Time-resolved fluorescent X-ray interference

Abstract

A fluorescent X-ray interference method can effectively measure nanometer-level conformational changes for non-crystallized molecules and proteins in aqueous conditions. The time-resolved technique can be used to obtain information about the dynamics of molecules and proteins. Instrumentation for time-resolved fluorescent X-ray interference has been designed. A typical interference-fringe pattern was observed with approximately 3 s of X-ray exposure time from K-fluorescent X-rays emitted from a Zn monoatomic layer on an Rh substrate. The primary X-ray beam was polychromed with a mirror for total external reflection of X-rays and was tuned to an energy level at which only Zn K radiation became optimally excited.
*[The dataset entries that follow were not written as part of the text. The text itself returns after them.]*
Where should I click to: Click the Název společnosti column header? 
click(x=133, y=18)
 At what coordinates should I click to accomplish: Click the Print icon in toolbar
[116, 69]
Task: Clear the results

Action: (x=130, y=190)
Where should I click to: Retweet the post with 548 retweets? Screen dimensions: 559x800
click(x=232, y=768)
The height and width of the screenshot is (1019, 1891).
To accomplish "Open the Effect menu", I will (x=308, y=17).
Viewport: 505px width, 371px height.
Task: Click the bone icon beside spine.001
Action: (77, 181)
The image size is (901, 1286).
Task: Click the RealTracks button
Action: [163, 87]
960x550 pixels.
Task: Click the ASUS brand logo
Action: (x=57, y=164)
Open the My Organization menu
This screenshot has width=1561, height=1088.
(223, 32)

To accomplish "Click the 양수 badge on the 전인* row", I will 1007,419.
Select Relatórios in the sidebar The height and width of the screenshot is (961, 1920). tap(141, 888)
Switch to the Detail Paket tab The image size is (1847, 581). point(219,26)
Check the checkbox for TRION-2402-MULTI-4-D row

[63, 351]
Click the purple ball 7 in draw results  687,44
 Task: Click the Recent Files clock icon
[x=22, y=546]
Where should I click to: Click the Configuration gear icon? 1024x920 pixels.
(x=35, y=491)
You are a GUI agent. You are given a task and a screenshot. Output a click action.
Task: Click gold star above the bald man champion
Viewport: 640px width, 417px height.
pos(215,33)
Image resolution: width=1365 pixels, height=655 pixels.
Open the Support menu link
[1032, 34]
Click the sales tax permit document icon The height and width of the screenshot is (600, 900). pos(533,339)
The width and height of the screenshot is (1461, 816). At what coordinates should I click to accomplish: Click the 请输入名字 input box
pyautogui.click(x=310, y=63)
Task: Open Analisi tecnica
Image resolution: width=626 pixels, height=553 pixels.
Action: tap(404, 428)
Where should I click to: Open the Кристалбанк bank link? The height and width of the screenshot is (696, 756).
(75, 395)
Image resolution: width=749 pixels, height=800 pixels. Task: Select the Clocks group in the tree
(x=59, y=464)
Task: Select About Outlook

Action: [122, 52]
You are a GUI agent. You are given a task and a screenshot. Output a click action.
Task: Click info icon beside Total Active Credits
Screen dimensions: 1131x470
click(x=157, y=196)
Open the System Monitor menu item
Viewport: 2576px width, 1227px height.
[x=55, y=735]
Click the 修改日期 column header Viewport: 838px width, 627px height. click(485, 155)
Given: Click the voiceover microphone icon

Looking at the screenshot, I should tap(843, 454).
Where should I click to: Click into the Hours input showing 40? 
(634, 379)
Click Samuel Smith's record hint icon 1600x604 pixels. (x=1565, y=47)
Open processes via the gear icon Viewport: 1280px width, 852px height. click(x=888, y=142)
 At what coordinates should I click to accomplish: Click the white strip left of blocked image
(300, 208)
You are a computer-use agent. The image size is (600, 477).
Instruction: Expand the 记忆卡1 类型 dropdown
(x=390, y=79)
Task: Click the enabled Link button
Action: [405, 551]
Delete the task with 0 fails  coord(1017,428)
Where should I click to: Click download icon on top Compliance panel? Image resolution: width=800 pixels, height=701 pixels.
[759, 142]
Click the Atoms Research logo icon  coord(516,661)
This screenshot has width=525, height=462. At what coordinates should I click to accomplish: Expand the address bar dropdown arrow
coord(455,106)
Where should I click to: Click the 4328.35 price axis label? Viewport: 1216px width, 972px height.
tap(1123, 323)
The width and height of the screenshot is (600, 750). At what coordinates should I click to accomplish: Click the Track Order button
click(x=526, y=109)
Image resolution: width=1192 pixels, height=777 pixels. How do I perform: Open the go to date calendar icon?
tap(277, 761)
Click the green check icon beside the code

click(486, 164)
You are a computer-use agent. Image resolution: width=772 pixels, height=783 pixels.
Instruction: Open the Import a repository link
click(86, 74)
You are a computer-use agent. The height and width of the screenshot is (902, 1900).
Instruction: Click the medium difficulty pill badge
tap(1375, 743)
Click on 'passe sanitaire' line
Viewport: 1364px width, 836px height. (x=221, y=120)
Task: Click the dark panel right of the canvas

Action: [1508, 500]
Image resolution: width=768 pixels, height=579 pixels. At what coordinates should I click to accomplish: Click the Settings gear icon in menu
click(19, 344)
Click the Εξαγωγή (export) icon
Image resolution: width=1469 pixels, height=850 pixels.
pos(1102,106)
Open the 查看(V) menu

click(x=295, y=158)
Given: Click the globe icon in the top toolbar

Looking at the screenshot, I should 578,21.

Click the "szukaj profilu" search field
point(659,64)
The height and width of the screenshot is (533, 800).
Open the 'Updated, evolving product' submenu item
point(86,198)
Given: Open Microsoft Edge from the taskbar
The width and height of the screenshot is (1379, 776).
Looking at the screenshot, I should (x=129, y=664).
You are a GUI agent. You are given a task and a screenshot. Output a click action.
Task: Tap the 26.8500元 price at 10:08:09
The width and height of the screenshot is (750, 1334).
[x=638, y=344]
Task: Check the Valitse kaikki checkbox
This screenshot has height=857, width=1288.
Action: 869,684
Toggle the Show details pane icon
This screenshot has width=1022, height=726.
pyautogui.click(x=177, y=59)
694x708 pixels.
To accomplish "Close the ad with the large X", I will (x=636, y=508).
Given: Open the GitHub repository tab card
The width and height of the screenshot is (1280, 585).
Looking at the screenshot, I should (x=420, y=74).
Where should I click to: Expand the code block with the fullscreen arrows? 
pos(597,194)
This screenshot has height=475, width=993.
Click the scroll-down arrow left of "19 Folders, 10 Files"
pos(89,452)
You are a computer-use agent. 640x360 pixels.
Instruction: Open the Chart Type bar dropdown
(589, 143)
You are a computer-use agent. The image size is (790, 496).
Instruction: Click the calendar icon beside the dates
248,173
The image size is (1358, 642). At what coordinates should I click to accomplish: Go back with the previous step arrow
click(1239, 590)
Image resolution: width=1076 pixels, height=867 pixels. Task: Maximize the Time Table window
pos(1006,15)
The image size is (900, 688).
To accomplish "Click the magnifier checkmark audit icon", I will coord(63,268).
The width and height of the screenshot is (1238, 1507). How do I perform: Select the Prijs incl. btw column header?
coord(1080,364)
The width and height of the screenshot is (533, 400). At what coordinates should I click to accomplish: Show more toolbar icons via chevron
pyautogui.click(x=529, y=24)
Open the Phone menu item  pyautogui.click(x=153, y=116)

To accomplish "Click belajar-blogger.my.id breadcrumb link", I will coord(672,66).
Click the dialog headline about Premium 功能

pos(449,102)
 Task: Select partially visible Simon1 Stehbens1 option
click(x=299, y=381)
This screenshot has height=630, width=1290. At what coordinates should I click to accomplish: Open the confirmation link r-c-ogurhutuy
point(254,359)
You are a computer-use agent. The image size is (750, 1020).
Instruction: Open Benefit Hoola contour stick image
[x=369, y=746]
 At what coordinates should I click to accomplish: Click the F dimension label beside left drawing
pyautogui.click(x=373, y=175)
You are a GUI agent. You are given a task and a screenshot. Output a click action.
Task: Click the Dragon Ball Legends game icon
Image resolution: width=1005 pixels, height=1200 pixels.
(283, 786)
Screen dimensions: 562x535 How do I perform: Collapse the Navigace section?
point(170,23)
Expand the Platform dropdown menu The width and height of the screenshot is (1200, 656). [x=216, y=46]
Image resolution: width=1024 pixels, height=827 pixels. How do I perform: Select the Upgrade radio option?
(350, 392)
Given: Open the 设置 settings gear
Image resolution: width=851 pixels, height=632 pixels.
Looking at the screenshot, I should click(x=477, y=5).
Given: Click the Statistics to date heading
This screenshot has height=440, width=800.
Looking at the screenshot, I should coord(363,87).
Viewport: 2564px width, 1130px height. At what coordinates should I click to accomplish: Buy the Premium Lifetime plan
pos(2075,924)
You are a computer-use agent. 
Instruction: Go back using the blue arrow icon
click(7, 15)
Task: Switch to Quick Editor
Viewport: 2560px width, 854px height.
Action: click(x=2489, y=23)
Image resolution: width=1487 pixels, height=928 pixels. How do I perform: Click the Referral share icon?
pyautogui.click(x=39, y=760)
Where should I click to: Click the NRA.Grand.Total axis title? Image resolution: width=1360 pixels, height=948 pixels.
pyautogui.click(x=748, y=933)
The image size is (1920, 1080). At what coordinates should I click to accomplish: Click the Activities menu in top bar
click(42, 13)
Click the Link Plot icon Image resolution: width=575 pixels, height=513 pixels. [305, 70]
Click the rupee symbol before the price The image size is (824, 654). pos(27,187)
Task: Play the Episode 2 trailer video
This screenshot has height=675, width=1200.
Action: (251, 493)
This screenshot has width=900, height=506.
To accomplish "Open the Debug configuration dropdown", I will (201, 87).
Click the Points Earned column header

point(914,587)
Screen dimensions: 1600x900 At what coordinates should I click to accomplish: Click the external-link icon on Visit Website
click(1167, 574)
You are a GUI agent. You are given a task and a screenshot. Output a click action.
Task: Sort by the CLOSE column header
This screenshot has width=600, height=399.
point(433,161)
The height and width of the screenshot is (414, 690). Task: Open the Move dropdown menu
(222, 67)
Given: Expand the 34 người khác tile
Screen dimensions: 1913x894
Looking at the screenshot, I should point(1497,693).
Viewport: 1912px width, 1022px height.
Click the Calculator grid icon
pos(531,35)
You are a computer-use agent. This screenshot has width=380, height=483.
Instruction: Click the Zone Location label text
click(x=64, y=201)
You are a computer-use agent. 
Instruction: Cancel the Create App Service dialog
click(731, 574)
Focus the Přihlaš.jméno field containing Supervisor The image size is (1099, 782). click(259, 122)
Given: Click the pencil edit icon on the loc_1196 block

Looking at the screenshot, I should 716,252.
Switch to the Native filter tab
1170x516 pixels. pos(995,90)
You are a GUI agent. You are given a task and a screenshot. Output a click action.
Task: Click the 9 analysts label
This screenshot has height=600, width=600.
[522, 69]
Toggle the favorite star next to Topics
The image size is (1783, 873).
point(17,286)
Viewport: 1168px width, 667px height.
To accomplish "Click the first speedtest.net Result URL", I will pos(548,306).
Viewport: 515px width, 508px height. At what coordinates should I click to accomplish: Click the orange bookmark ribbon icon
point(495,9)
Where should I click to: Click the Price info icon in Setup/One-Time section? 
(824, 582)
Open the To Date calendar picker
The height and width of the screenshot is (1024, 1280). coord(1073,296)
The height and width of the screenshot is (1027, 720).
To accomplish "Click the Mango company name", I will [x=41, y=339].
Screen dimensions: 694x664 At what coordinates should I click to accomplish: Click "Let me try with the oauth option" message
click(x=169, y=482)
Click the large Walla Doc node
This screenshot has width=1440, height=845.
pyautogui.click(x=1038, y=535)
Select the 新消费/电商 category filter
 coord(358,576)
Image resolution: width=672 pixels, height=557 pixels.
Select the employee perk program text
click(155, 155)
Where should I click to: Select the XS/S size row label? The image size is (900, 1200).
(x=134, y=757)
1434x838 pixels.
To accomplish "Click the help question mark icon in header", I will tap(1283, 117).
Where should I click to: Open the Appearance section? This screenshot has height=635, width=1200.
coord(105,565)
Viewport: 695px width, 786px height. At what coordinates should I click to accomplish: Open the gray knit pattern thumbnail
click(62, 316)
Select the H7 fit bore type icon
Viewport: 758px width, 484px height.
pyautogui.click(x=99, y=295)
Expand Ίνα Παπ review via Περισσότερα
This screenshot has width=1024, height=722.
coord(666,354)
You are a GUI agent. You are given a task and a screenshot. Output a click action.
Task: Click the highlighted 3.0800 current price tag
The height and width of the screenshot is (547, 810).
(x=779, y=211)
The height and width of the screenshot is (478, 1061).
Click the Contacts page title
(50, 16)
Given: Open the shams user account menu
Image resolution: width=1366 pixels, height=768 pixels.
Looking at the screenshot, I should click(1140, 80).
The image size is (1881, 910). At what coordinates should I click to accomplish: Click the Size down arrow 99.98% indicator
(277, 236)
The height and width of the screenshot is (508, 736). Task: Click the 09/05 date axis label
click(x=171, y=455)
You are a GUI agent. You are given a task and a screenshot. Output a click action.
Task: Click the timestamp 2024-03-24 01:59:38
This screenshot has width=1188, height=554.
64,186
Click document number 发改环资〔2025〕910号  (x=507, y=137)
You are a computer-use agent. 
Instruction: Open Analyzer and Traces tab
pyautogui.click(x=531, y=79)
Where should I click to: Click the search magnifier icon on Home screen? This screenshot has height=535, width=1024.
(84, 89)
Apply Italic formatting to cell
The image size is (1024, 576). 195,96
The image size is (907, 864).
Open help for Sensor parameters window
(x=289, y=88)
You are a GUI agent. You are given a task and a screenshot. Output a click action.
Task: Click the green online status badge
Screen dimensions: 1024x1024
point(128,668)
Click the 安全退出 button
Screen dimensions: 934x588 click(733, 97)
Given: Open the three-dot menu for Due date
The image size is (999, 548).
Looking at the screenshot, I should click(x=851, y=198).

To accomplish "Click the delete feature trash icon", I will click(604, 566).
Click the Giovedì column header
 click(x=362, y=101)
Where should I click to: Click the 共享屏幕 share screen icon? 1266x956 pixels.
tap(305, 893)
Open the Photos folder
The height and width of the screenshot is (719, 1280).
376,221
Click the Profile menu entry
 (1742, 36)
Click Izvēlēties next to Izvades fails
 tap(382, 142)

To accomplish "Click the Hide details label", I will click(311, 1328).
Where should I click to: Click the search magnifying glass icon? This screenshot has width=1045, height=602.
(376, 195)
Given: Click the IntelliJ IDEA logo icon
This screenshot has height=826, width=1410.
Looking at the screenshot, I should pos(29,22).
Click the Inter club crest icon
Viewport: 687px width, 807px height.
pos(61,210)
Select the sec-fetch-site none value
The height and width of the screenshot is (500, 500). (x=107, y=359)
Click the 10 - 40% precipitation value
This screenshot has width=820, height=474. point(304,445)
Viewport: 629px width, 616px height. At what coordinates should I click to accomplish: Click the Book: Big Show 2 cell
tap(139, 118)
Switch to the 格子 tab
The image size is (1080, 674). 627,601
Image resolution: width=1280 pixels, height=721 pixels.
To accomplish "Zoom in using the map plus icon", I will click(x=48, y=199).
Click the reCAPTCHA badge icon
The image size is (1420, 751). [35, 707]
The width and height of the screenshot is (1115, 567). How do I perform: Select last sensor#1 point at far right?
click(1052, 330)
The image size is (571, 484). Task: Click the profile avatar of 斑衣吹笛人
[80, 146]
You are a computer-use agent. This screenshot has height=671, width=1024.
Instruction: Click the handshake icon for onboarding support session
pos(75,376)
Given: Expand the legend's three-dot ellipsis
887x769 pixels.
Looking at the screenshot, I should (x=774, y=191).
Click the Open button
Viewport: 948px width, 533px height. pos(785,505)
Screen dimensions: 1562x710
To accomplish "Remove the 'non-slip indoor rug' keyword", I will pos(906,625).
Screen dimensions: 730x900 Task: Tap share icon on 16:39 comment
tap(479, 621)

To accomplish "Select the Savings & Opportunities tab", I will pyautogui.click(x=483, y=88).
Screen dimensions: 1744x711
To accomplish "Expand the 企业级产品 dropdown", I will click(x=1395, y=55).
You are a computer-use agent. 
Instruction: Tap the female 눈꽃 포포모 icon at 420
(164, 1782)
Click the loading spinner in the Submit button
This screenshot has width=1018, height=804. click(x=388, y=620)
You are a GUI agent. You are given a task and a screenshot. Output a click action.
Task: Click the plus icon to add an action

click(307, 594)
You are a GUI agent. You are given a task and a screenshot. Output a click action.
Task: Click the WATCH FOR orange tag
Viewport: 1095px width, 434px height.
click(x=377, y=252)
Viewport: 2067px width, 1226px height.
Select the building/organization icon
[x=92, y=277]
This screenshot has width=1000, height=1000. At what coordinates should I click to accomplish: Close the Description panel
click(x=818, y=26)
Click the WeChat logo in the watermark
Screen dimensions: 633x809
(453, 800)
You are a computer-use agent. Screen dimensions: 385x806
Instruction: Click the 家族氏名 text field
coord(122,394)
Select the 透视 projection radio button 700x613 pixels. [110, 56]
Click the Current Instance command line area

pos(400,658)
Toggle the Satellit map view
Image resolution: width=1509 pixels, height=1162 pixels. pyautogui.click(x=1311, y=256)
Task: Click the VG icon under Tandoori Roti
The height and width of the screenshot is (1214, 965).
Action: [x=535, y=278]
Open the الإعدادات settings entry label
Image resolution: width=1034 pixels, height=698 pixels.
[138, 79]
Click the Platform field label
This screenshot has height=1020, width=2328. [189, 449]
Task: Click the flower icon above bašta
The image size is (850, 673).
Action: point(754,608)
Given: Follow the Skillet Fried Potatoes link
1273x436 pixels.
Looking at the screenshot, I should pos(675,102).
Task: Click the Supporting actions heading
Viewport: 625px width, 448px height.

The glancing angle of the primary X-ray beam was fixed at a glancing angle at which the total intensity of K-fluorescent X-rays emitted from Zn atoms corresponded to the maximum value. The fluorescent X-ray interference fringes were monitored with an imaging plate (IP) as a non-energy-dispersive two-dimensional detector. The exposed interference fringes on the IP were integrated along the direction of the fringes. The integrated fringes were in close agreement with a theoretical estimate based on the interference among transmitted and reflected waves at interfaces in the sample.